Monarch overwintering populations in the west have declined from more than 1 million butterflies at 101 sites in 1997 to fewer than 60,000 at 74 sites in 2009.
But they're showing up in higher numbers than expected across California this year, according to the Xerces Society, the San Francisco Chronicle reported. The society, a nonprofit that focuses on invertebrate conservation, monitors around 90 monarch sites during the Western Monarch Thanksgiving Count.
Experts speculate that the increase in butterfly populations may be due to more rain, which produces more abundant and heartier milkweed, and lower temperatures that match more closely to climates the butterflies used to thrive in, the Chronicle reported.
David Marriott, executive director of the Monarch Program in Encinitas, has conducted counts at 22 sites in Southern California so far this season, as part of an annual Thanksgiving count. The populations are between 40 and 60 percent lower than last year, he said, but it's still too early to tell.
The count is done by trained volunteers each year and is similar to the Audubon Society's Christmas Bird Count. Most of the butterflies have settled into their habitats by Thanksgiving, he said, but as the winter solstice approaches the butterflies begin moving to other areas.

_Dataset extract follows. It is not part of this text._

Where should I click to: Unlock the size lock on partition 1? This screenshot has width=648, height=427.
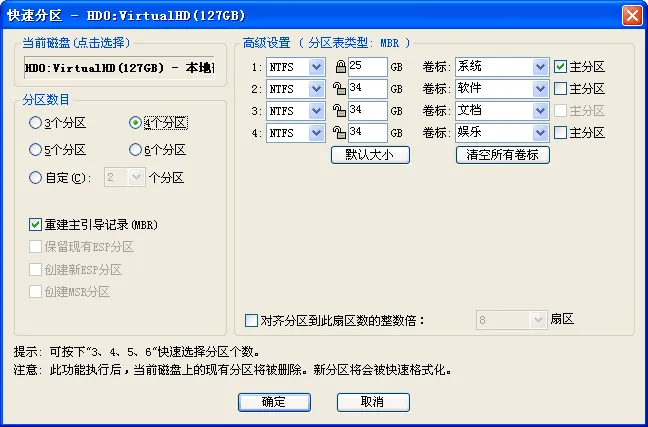pos(341,67)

"A lot of times when the monarchs come in late October, they move north to Ventura and Santa Barbara counties," he said. "But they're insects and each year it fluctuates a lot.
He said the Thanksgiving counts will end in about 10 days or so, and then there will be more precise data about the populations for this year.
Researchers at the University of Massachusetts Medical School recently sequenced the butterfly's DNA to crack the mystery of how monarchs find their way to their annual migration sites – places they have never been before.
They discovered that the insects have visual areas that might help them use the sun differently to find their way, and circadian rhythms that might alter their responses to light. DNA also determines which butterflies migrate and which ones stay put, the researchers found.
If you're looking to spot a few butterflies before they're on their way, Marriott recommended Ocean Avenue Park and Camino Real Park in Ventura County, where his team counted between 4,000 and 5,000 monarchs.
A bit farther north in Santa Barbara, visitors can see close to 15,000 butterflies at the Ellwood Butterfly Grove, he said. Monarch sites in Los Angeles County tend to be smaller or on private property, but Marriott counted around 50 at Leo Carillo State Park.
Richard James, a naturalist at the El Dorado Nature Center in Long Beach, said small clusters of the butterflies can be seen in the early mornings, and the park has a few resident butterflies that stay year-round. In 1997, the park hosted close to 2500 monarchs.